Today (21 September), exactly seven months after he made a televised address foreshadowing the invasion of Ukraine, Vladimir Putin has given another speech to his country doubling down on the war. The Russian president announced a “partial mobilisation”, with the armed forces calling up its reserves, on the spurious ground that they would ensure territorial integrity and protect”people in Russian-occupied territories of Ukraine – territories that will hold dubious votes on joining Russia in the coming days. Putin also issued a barely veiled nuclear threat to Ukraine and to the West: “If its territorial integrity is threatened Russia will use all the means at its disposal. This is not a bluff.” Like his address in February, three days before his forces invaded Ukraine, the speech signalled an alarming escalation.
It has been clear for some time that Putin is running out of options to avoid a humiliating defeat in Ukraine. His forces are rapidly losing ground in the country’s north-east and coming under renewed pressure on the southern and eastern fronts. Some analysts wondered whether the astonishing success of the Ukrainian counteroffensive in recent weeks might finally make clear to Putin that he cannot win the war, and that he should seek, at a minimum, a temporary halt to the fighting. This week it became clear that would not happen.
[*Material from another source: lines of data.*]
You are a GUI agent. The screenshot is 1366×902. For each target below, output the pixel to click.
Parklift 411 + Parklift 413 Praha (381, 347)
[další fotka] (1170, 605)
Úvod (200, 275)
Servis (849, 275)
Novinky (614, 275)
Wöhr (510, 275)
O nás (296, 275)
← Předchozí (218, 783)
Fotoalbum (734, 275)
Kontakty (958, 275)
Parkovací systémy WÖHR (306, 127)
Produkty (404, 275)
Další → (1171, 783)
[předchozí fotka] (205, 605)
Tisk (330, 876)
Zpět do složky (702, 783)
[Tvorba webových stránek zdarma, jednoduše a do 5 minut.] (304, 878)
On 20 September, in a clearly co-ordinated sequence of events, pro-Kremlin officials in four occupied regions of Ukraine – Donetsk, Luhansk, Kherson and Zaporizhzhia – announced plans to hold referendums on joining Russia from 23 to 27 September. They ignored the fact that Russian forces do not fully control any of these regions, or that the polls would be illegal under international law. In some cases the voting is expected to take place online, presumably to make the results easier to falsify.
Before Putin’s speech Western governments made clear they would not recognise the referendums. Jake Sullivan, the US national security adviser, immediately rejected the planned votes as a “sham” and said that the US would “never recognise this territory as anything other than a part of Ukraine”. Emmanuel Macron, the French president, called the plans a “parody” and said the results would not be recognised by the international community. “If the Donbas referendum idea wasn’t so tragic it would be funny,” he said.
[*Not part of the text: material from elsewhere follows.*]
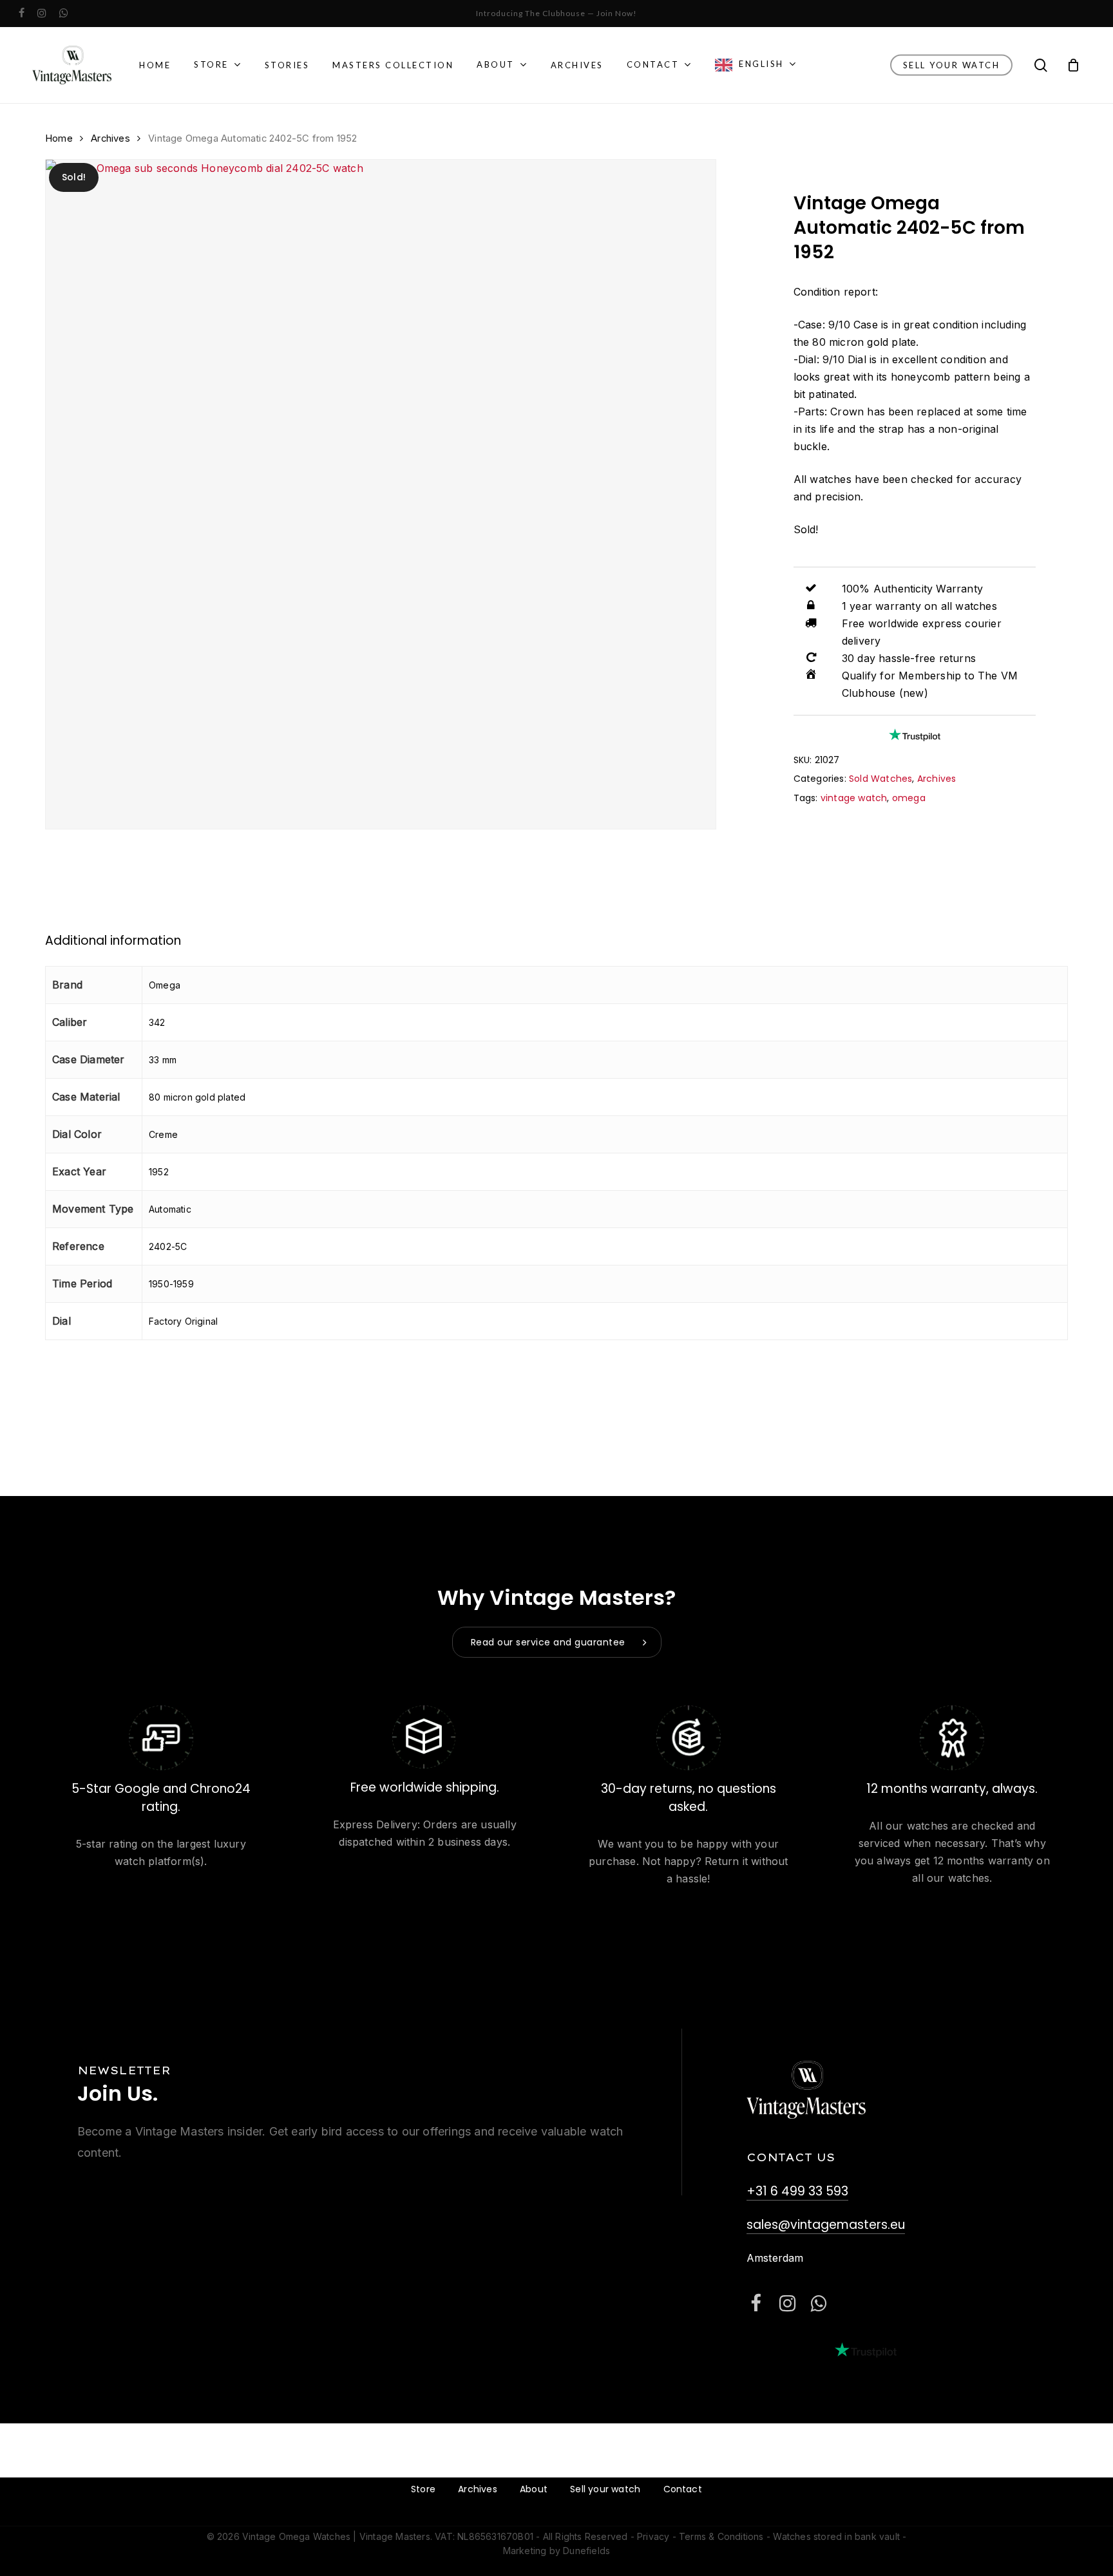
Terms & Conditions (721, 2536)
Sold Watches (880, 778)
Yet there is a sinister logic behind the idea from Moscow’s perspective. By going through the charade of holding these votes and annexing these regions, as he did with Crimea in 2014, Putin will then be able claim, however cynically, that any further attacks on this territory will be treated as an attack on Russia itself and subject to the most serious consequences. His pointed statement on 21 September about Russia using “all the means at its disposal” clearly laid this out. (The former Russian president Dmitry Medvedev, who traded places with Putin from 2008 to 2012, and is now the deputy chairman of the Russia’s security council, has also previously warned of a “Judgement Day” response if Ukrainian forces target the Black Sea peninsula of Crimea, invoking the threat of nuclear weapons.) Russian military doctrine allows for the use of nuclear weapons in a situation where the state is deemed to be facing an existential threat from conventional weapons – although it is not clear whether an attack on Russian-claimed territory in Ukraine would meet this bar.
Still, perhaps Putin believes that the threat alone will cause Ukraine’s supporters in the West to baulk and put pressure on Kyiv to slow its advance. Tatyana Stanovaya, founder of the Russian political analysis firm R Politik, described the Kremlin’s decision to hold votes and move to annex the territories as an “absolutely unequivocal ultimatum from Russia to Ukraine and the West”. As she summed it up, “Either Ukraine is retreating, or a nuclear war.”
On the same day that the planned referendums were announced, the Russian parliament passed a bill to increase punishments for offences such as desertion or refusing to fight during a mobilisation. This has stoked rumours that Putin is preparing to draft more Russian citizens to boost his flagging forces in Ukraine, although as recently as last week his spokesman said nationwide mobilisation was not under consideration, and such a move would carry significant domestic political risks. Though his announcement on 21 September does contradict his spokesman, by only declaring a “partial mobilisation” of army reserves, Putin is clearly still wary of triggering backlash at home.
Putin’s illegal annexation of Crimea in 2014 was celebrated in Russia as a political and strategic victory. Even the late Soviet leader Mikhail Gorbachev, who had criticised Putin’s authoritarian rule, described it at the time as a “happy event”. The gambit secured control of the strategically important port of Sevastopol, where the Russian Black Sea Fleet is headquartered, and which Moscow had previously been forced to lease from Kyiv. Back then, the Ukrainian military was a fraction of its current strength and, after a brief stand-off, Ukrainian troops on the peninsula handed over their bases without a fight. The response to any attempt to claim more Ukrainian territory this time will be very different.
Arriving in New York for the UN General Assembly the Ukrainian foreign minister, Dmytro Kuleba, called the plan to stage votes an “act of desperation”. He may be right, but this does not make the days and weeks ahead any less ominous. Assuming that Ukraine keeps fighting and calls Putin’s bluff, it is unclear what happens next. The most dangerous phase of this war is still ahead.